Aim of the task: May I have the lines from the one containing "Click substitution icon beside Lo Celso" to the end of the entries, returned exactly and with nothing else?

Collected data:
- Opening Delimiter -

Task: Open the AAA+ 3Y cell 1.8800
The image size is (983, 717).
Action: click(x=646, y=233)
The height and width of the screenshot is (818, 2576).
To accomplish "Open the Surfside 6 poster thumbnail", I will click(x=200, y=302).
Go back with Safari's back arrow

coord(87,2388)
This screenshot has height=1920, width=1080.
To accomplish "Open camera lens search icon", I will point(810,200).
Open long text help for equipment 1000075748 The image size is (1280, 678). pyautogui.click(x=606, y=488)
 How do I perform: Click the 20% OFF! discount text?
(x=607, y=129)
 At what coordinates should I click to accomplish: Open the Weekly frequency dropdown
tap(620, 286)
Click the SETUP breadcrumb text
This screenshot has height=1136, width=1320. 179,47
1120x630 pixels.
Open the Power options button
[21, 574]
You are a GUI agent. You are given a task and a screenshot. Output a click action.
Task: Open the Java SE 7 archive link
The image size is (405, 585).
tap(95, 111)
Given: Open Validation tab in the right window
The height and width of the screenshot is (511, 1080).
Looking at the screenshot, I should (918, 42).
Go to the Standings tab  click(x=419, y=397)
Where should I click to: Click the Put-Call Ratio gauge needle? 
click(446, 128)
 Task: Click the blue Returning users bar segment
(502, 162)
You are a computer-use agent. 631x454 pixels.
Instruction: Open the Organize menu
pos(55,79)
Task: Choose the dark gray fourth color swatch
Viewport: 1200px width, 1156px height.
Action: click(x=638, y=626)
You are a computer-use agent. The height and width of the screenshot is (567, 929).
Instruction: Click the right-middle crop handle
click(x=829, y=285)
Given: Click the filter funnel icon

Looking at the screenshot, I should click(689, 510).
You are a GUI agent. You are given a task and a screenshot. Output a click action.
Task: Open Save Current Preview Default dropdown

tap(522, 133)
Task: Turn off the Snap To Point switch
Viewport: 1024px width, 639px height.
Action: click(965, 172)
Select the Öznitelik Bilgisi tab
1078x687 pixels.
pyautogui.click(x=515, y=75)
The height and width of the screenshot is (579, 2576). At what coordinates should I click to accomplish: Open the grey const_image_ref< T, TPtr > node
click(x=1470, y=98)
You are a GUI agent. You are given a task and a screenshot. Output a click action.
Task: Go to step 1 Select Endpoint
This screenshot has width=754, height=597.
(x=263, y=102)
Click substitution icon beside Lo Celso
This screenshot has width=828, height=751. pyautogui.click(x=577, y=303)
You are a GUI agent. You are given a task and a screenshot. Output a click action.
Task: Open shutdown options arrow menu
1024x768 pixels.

- Closing Delimiter -

Result:
Click substitution icon beside Lo Celso
This screenshot has width=828, height=751. pyautogui.click(x=577, y=303)
You are a GUI agent. You are given a task and a screenshot. Output a click action.
Task: Open shutdown options arrow menu
1024x768 pixels.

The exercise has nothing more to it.